-- Consegna --
Puoi ricopiare senza alcuna modifica le righe che partono da quella contenente "32 (646, 1304)" e arrivano a quella contenente "36 (776, 1304)", entrambe incluse?

● ● ● ● ●

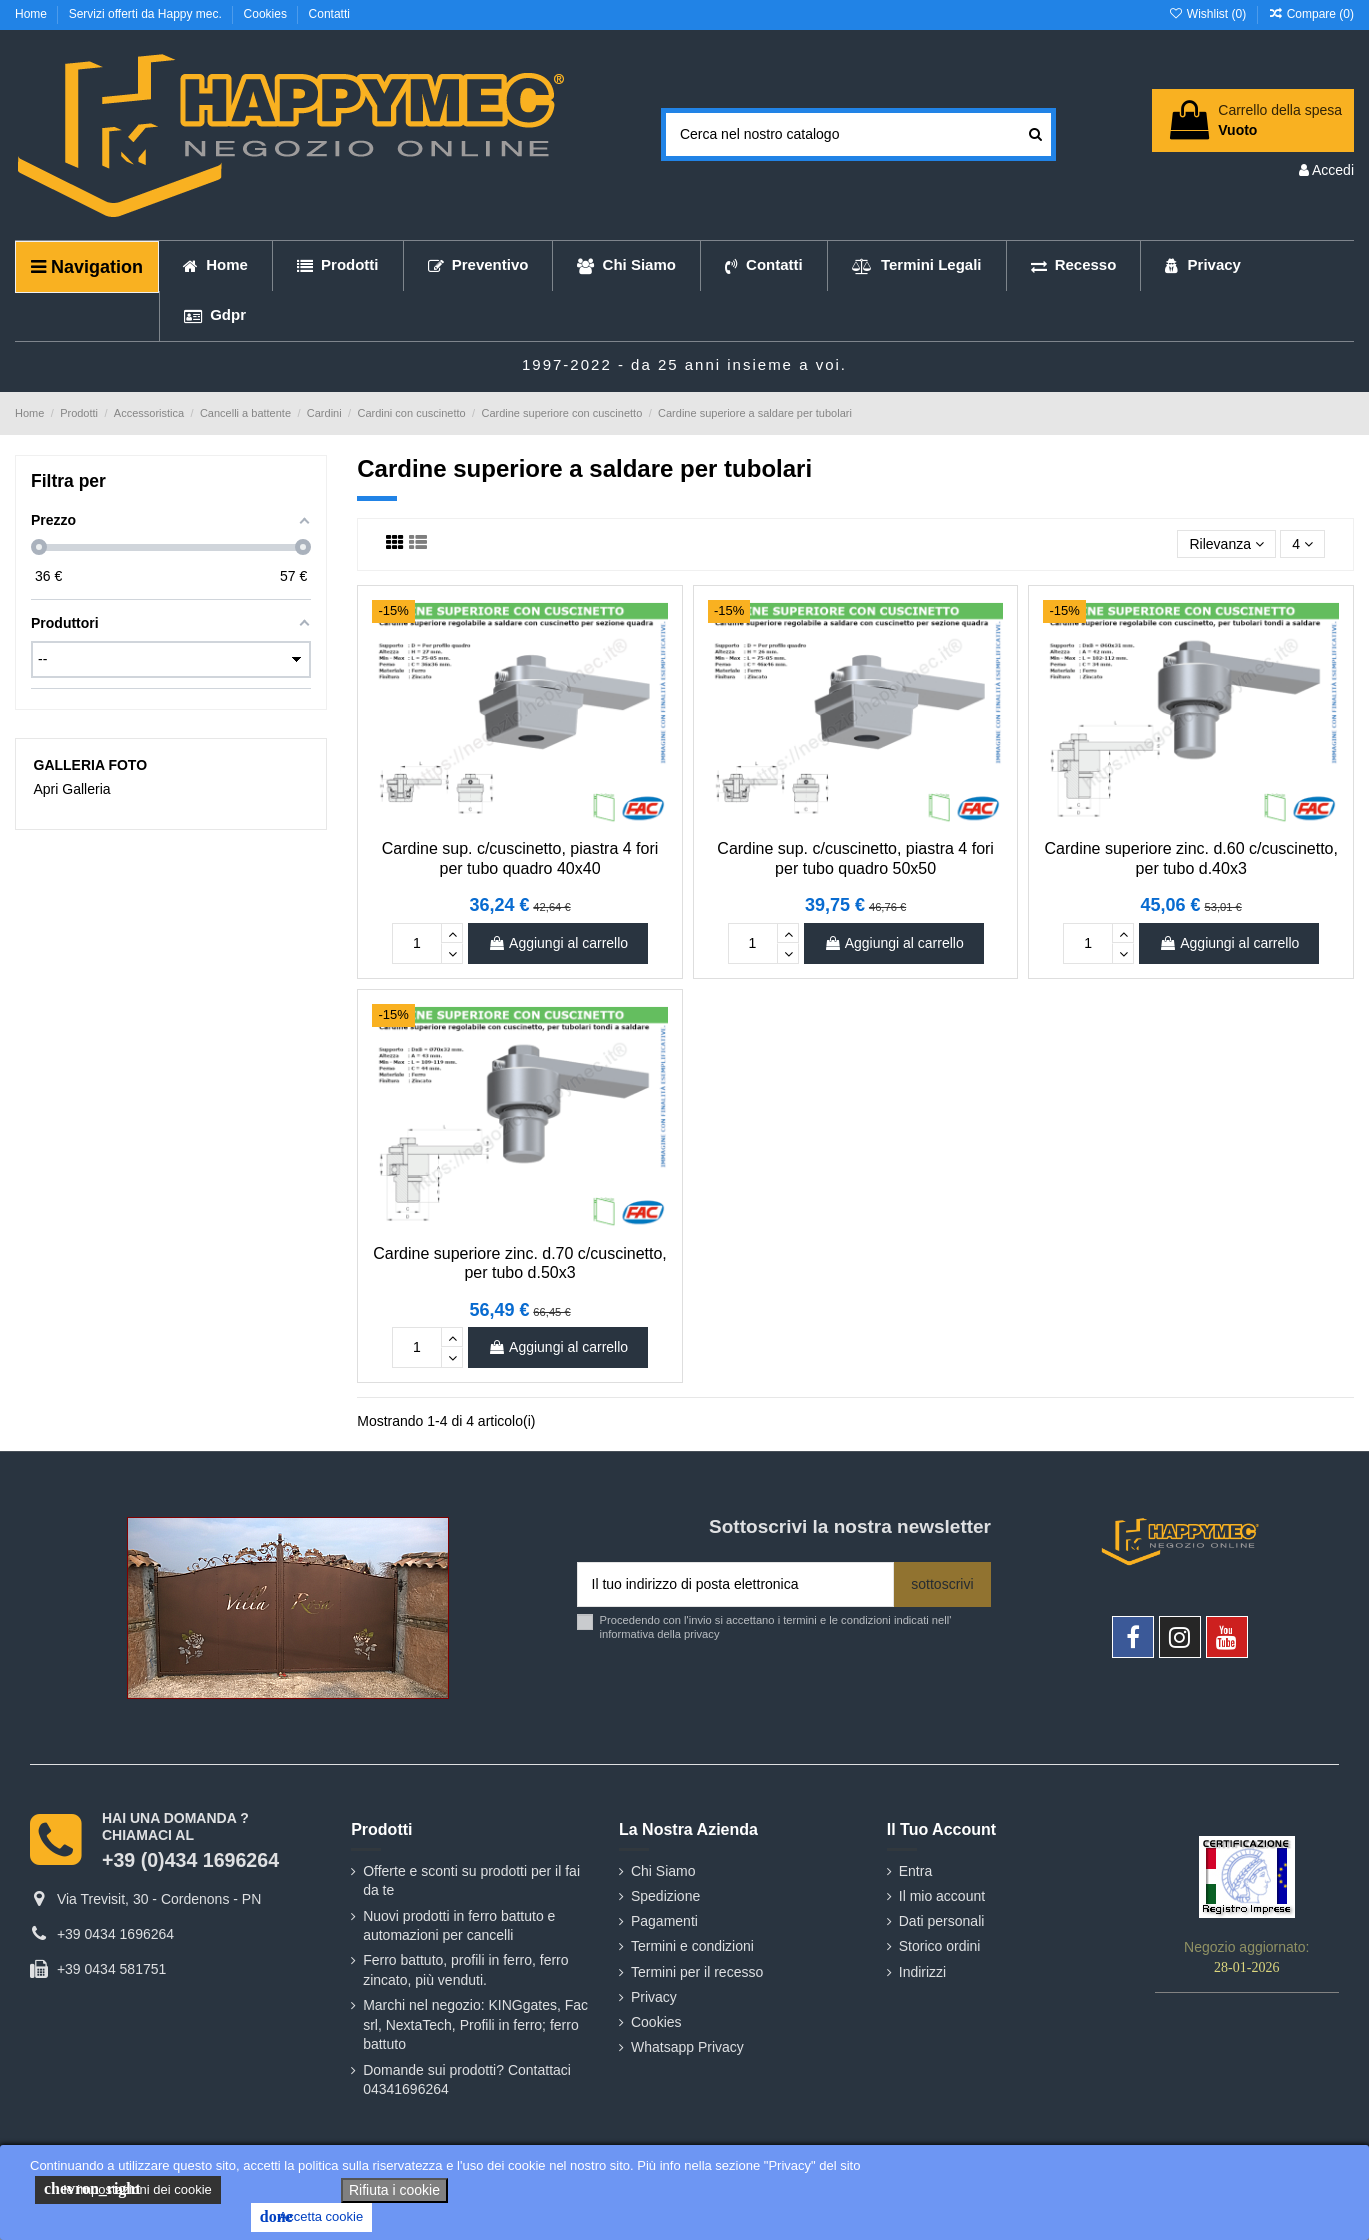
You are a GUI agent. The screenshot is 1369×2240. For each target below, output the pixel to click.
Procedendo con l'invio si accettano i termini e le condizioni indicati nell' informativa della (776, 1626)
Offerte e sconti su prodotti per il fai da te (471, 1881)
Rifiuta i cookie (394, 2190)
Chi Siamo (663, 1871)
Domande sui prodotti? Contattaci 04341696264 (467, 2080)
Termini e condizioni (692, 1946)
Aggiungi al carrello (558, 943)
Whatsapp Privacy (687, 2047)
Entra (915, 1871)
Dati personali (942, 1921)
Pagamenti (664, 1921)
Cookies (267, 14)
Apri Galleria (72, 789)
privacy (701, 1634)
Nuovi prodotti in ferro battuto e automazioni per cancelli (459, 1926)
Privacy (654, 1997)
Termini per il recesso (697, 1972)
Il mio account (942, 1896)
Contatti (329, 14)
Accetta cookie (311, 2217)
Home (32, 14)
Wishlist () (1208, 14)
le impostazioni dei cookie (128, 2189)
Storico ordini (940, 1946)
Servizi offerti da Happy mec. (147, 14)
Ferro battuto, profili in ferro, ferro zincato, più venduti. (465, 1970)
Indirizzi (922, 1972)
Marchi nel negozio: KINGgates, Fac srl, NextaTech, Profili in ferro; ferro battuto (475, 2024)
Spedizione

● ● ● ● ●

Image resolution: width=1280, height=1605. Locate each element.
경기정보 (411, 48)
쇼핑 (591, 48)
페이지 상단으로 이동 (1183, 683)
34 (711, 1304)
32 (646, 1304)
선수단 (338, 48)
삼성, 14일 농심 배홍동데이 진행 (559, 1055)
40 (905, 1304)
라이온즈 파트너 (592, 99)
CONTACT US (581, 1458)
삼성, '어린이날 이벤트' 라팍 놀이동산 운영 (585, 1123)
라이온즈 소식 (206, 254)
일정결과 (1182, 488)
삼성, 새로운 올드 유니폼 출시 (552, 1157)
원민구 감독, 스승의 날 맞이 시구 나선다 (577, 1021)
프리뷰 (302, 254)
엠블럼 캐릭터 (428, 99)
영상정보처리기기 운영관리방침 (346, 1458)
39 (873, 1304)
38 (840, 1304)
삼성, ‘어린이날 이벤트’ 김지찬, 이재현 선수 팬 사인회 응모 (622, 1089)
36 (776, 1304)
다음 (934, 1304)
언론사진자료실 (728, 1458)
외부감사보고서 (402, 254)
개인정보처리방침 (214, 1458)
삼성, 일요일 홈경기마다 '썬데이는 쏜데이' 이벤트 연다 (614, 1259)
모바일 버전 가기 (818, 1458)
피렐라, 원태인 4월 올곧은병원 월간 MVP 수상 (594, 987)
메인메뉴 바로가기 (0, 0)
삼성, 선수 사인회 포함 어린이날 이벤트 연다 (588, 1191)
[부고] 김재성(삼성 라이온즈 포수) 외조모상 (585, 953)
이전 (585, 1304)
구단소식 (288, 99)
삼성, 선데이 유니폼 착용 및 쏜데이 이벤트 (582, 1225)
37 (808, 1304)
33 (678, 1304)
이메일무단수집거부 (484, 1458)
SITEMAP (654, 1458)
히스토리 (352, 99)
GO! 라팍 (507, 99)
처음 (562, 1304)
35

● ● ● ● ●

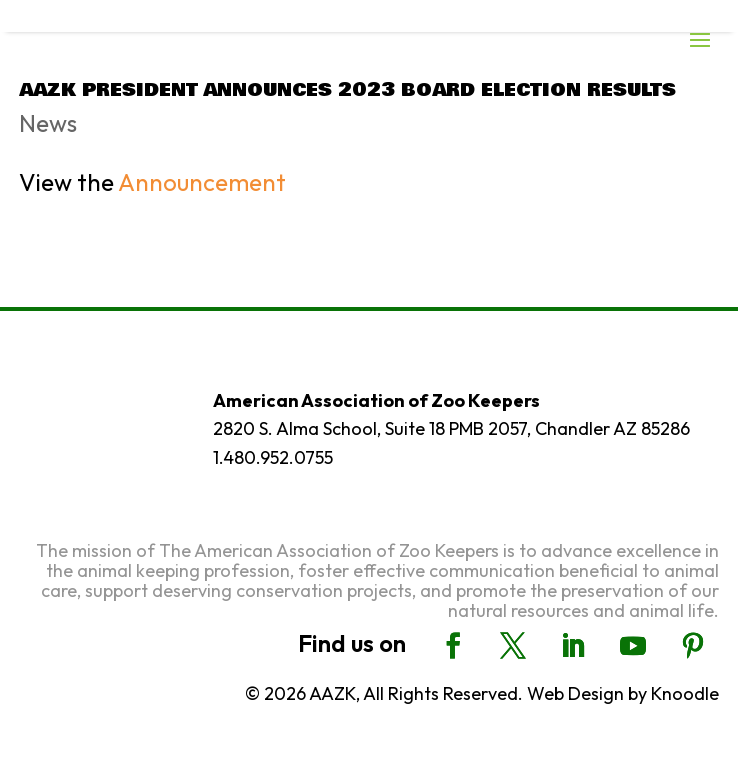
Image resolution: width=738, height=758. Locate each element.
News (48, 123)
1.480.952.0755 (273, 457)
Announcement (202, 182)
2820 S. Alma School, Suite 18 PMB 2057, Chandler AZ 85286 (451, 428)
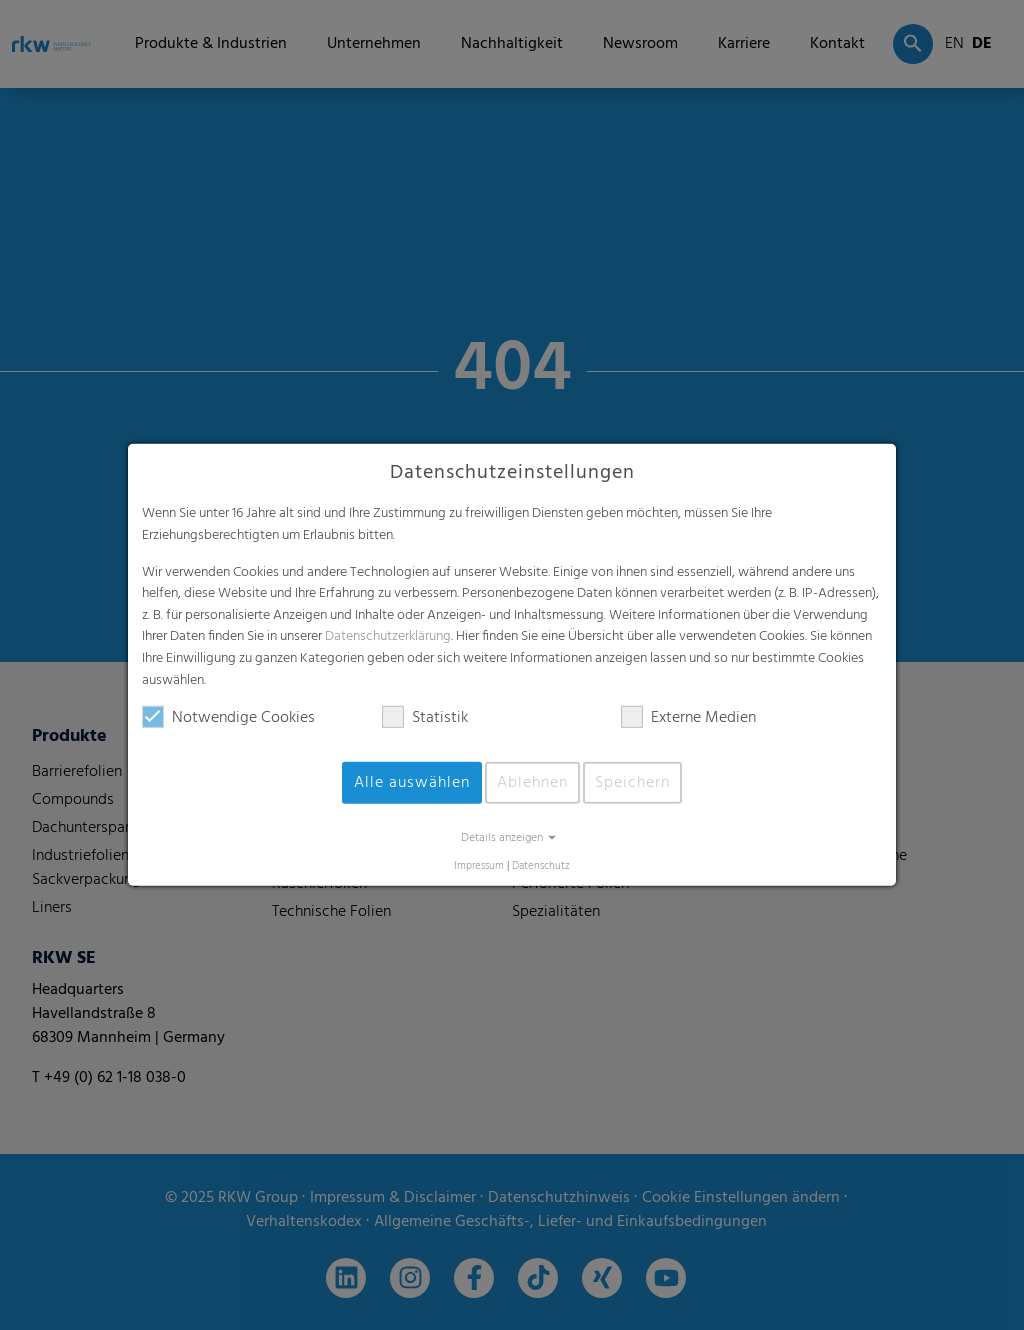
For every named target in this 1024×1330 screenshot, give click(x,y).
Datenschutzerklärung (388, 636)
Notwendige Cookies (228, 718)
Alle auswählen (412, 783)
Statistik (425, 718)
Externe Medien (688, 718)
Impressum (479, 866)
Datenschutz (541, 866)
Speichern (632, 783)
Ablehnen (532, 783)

● ● ● ● ●

-- Soluzione --
32 (646, 1304)
선수단 (338, 48)
삼성, 14일 농심 배홍동데이 진행 (559, 1055)
40 (905, 1304)
라이온즈 파트너 (592, 99)
CONTACT US (581, 1458)
삼성, '어린이날 이벤트' 라팍 놀이동산 운영 (585, 1123)
라이온즈 소식 (206, 254)
일정결과 (1182, 488)
삼성, 새로운 올드 유니폼 출시 (552, 1157)
원민구 감독, 스승의 날 맞이 시구 나선다 (577, 1021)
프리뷰 (302, 254)
엠블럼 캐릭터 (428, 99)
영상정보처리기기 운영관리방침 (346, 1458)
39 (873, 1304)
38 (840, 1304)
삼성, ‘어린이날 이벤트’ 김지찬, 이재현 선수 팬 사인회 응모 (622, 1089)
36 (776, 1304)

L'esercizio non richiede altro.